Una de las avenidas más importantes del Barrio Antiguo es la calle pavimentada con ladrillos denominada Hilera Roja. Empieza justo al norte del Mercado de los Granjeros en el extremo del Barrio de los Mercaderes y describe una gran curva alrededor del lado occidental del barrio Antiguo, pasando junto a la Plaza del Mercado antes de dirigirse hacia el noreste. Muchos materiales de construcción y trabajadores pasan regularmente por la Hilera Roja, pero es uno de sus ramales el que la ha hecho realmente famosa: el Callejón Fuegorápido.

En un largo callejón sin salida lleno de tiendas pintadas de brillantes colores, se prueba y se fabrica la mayor parte de los famosos fuegos artificiales de Valle.

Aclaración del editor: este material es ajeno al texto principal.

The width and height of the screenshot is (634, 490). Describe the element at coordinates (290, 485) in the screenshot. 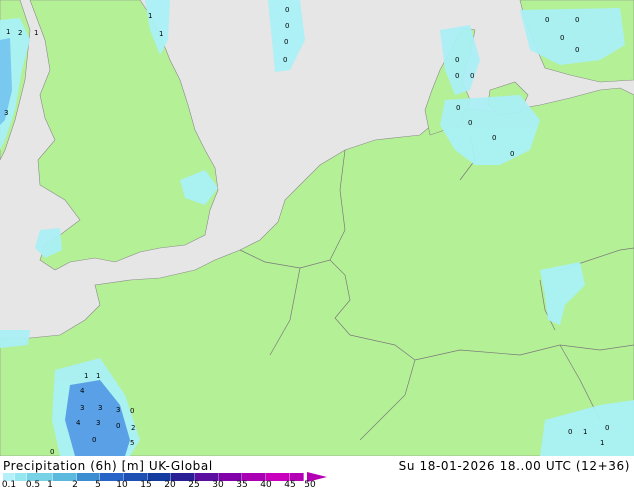

I see `legend-tick-label: 45` at that location.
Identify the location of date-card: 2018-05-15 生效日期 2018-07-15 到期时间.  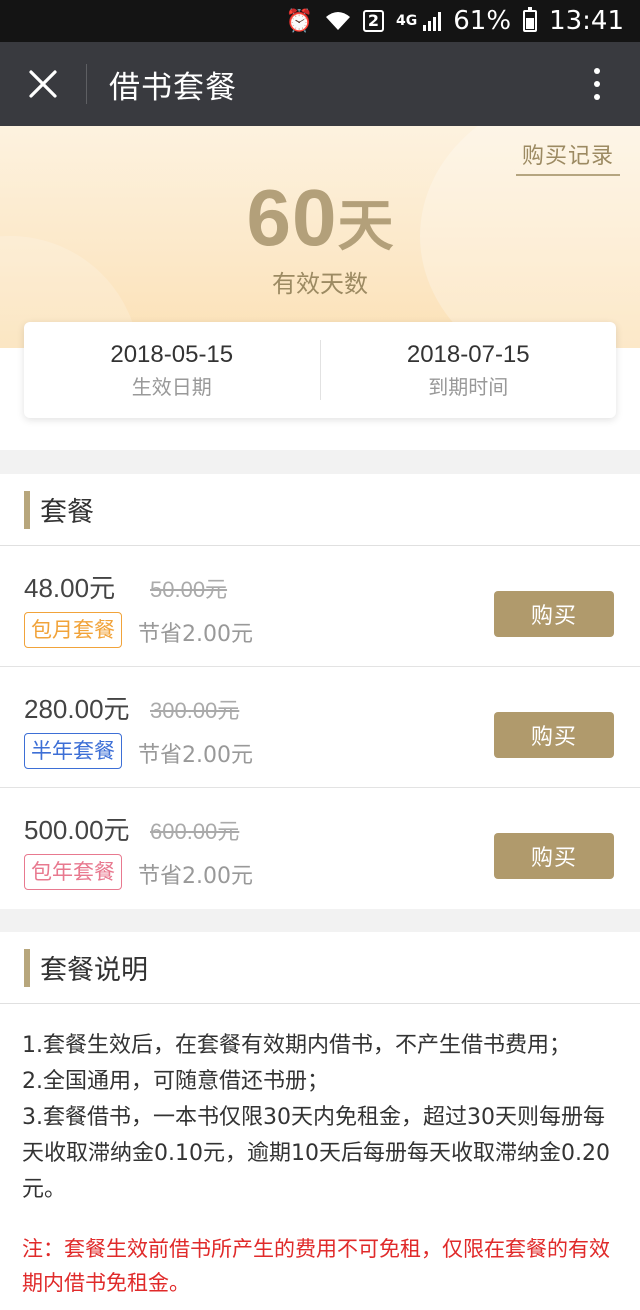
(320, 370).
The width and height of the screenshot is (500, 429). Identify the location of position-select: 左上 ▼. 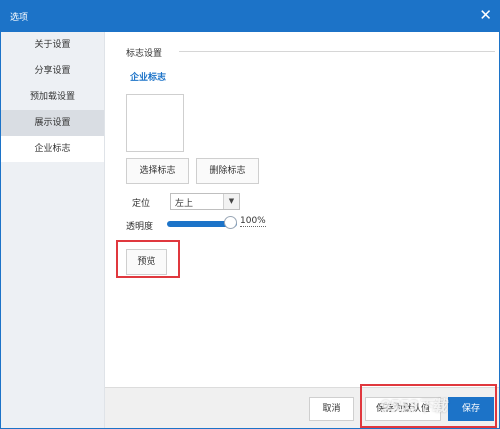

Aquí los pirotécnicos de Valle llevan a cabo su labor, tan deliciosa como peligrosa, experimentando regularmente con nuevas pólvoras y mezclas en un edificio de piedra especialmente construido, que carece de materiales inflamables. Brillantes destellos de luz y explosiones ahogadas son algo común en el Callejón Fuegorápido. El callejón está parcialmente rodeado por un gran estanque ornamentado, como otra capa de ‘protección’ por si ocurre un accidente.

El arte de la pirotecnia es una práctica relativamente nueva y bastante misteriosa; los pirotécnicos se cuidan mucho de que sólo la gente ‘adecuada’ averigüe alguno de sus secretos. Cuando buscan nuevos aprendices, se fijan en miembros de los Pueblos Libres que sólo quieren entretener y deleitar a otros.